#### Goal of the exercise
Each entry must be printed again without a single change.

#### Data for this task

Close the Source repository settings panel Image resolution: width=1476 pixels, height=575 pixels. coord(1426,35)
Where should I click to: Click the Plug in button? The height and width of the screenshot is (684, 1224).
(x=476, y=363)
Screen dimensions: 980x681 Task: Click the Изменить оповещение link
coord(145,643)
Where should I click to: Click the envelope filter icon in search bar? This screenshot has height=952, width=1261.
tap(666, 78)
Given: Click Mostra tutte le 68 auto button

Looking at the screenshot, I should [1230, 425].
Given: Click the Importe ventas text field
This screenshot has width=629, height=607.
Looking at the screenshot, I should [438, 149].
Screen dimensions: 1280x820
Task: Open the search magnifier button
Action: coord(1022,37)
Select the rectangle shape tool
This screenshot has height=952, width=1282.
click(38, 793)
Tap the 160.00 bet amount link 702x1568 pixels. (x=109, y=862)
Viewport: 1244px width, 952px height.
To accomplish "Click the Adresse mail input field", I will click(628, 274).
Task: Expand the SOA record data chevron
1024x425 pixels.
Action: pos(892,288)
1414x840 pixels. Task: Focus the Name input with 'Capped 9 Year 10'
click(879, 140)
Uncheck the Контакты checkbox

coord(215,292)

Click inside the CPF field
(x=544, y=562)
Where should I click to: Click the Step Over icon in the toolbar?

#### Result below
Close the Source repository settings panel Image resolution: width=1476 pixels, height=575 pixels. coord(1426,35)
Where should I click to: Click the Plug in button? The height and width of the screenshot is (684, 1224).
(x=476, y=363)
Screen dimensions: 980x681 Task: Click the Изменить оповещение link
coord(145,643)
Where should I click to: Click the envelope filter icon in search bar? This screenshot has height=952, width=1261.
tap(666, 78)
Given: Click Mostra tutte le 68 auto button

Looking at the screenshot, I should [1230, 425].
Given: Click the Importe ventas text field
This screenshot has width=629, height=607.
Looking at the screenshot, I should [438, 149].
Screen dimensions: 1280x820
Task: Open the search magnifier button
Action: coord(1022,37)
Select the rectangle shape tool
This screenshot has height=952, width=1282.
click(38, 793)
Tap the 160.00 bet amount link 702x1568 pixels. (x=109, y=862)
Viewport: 1244px width, 952px height.
To accomplish "Click the Adresse mail input field", I will click(628, 274).
Task: Expand the SOA record data chevron
1024x425 pixels.
Action: pos(892,288)
1414x840 pixels. Task: Focus the Name input with 'Capped 9 Year 10'
click(879, 140)
Uncheck the Контакты checkbox

coord(215,292)

Click inside the CPF field
(x=544, y=562)
Where should I click to: Click the Step Over icon in the toolbar?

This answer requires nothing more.